Он, сделав ход, встал и подошел к девушке:
— Привет, Симона!
— Здравствуй… — глаза ее заметно потеплели.
— Я рад, что ты сегодня пришла.
— Спасибо. Как твои дела?
— Замечательно! Ведь ты здесь…
— Тебе так мало надо? — улыбнулась гостья.
— Это очень много уже.
Пауза.
Виктор помолчал, потом с волнением произнес:
— Я должен сегодня серьёзно поговорить с тобою… Ты, надеюсь, поужинаешь с командой?
Щеки девушки заметно порозовели. Что бы там не говорили о женской эмансипации, феминизме и прочей ерунде, каждая представительница прекрасного пала втайне мечтает об этой минуте.
— Хорошо, я сегодня как раз свободна.
— Спасибо! — и Одинцов, увидев, что соперник сделал очередной ход, заспешил к столику.
…Известный гроссмейстер, живущий на юге Франции, давил на позицию русского. Он стратегически переиграл менее опытного шахматиста, и уже сумел запастись лишней пешкой.
Однако в дело вмешался цейтнот.
Одинцов на каком-то необыкновенном кураже отлично провел отрезок с тридцатого по сороковой ход, и, воспользовавшись неточностью «гросса», перехватил инициативу.
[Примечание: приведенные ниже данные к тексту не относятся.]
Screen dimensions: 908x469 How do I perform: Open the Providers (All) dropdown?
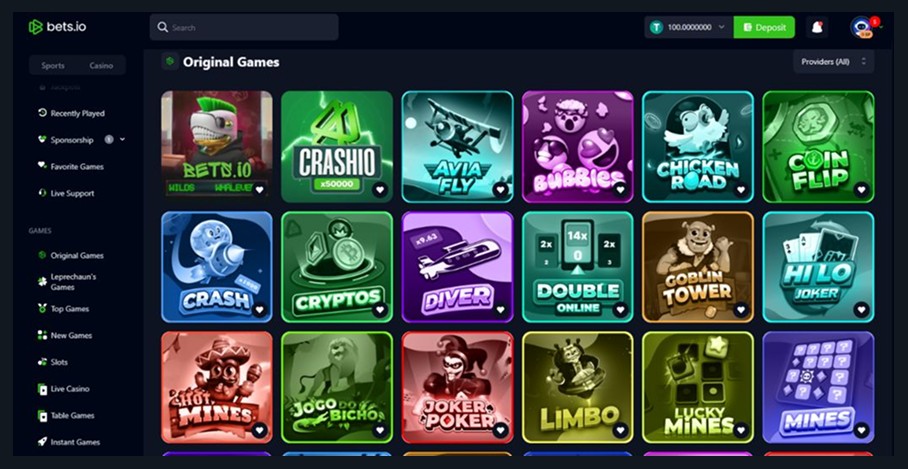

Опять вокруг столика сгрудились все участники матча и зрители. Капли пота стекали по седеющим вискам ветерана. Команда Канн проигрывала одно очко, и, чтобы сравнять счет, он должен был победить Одинцова.
Однако русский действовал безукоризненно.
Гроссмейстер понял: сегодня не выиграть, хорошо бы «унести ноги».
И он, во время обдумывания хода Виктором, наклонился вперед, предложив ничью:
— Remis?
Что, кстати, запрещается неписанными правилами шахматного этикета.
Только при ситуации, когда тикают твои часы.
Но это правило нередко игнорируют, применяя своего рода психологический прием. Ставя противника перед выбором: сразу получить полочка или бороться за победу? Частенько выигрывая при этом время — начинают одолевать почти гамлетовские сомнения: быть или не быть?
Виктор бросил взгляд на позицию, потом на гроссмейстера.